◆ Directive
Please take the rows from the line containing "Viewport: 1365px width, 746px height." through the end of the rows, inclusive, and write them out again with "FAQ page" substituted by "Help page" and nothing else changed. Omit the pictures from your answer.

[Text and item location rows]
·····

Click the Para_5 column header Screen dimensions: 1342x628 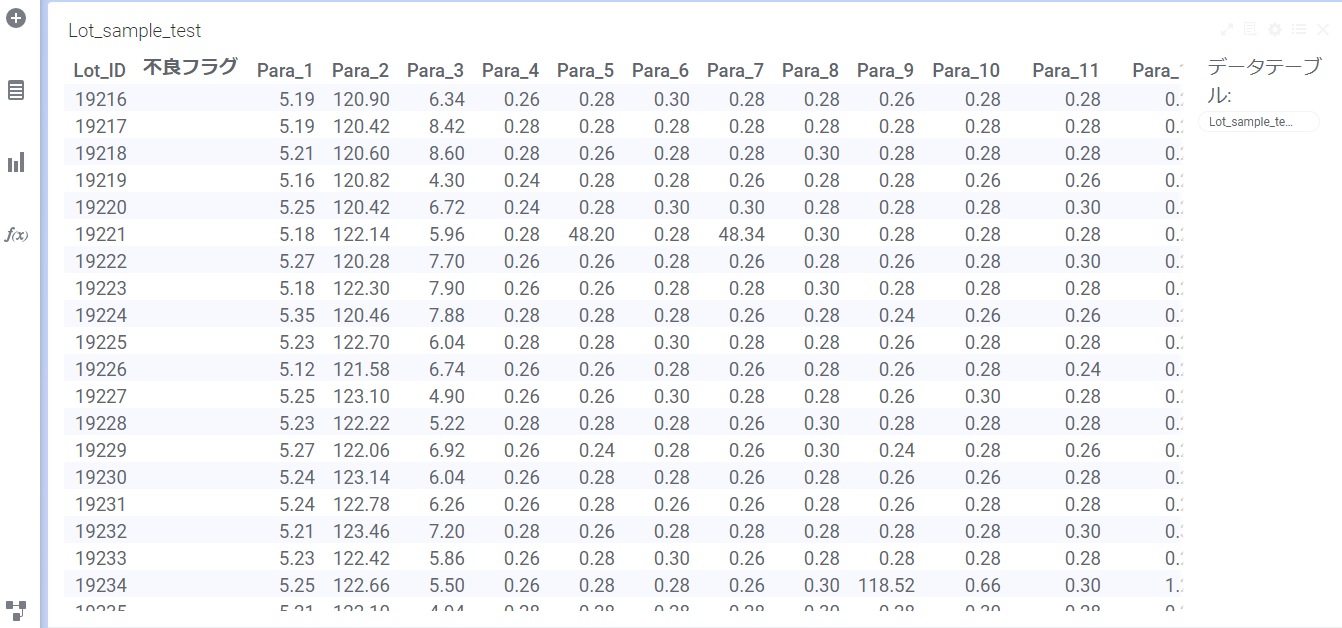click(585, 71)
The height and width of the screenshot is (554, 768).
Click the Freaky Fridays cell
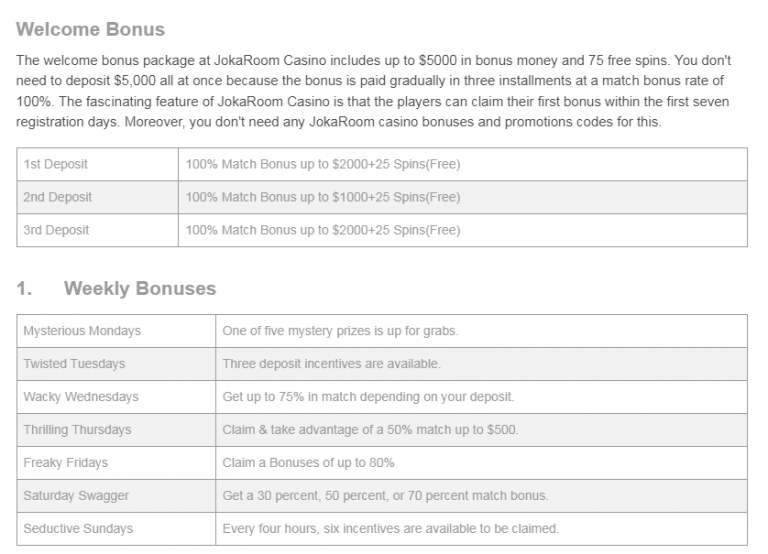[65, 463]
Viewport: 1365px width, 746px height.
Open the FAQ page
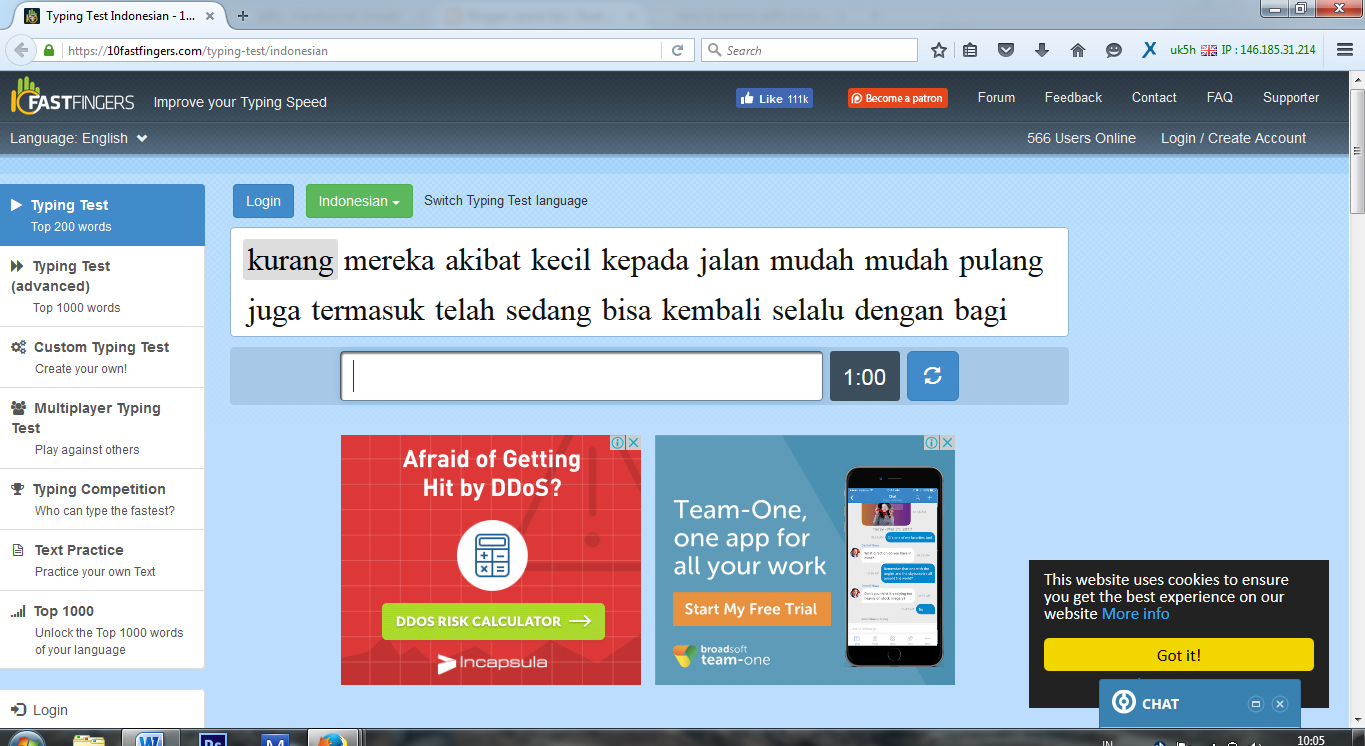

·····

◆ Output for this exercise
Viewport: 1365px width, 746px height.
Open the Help page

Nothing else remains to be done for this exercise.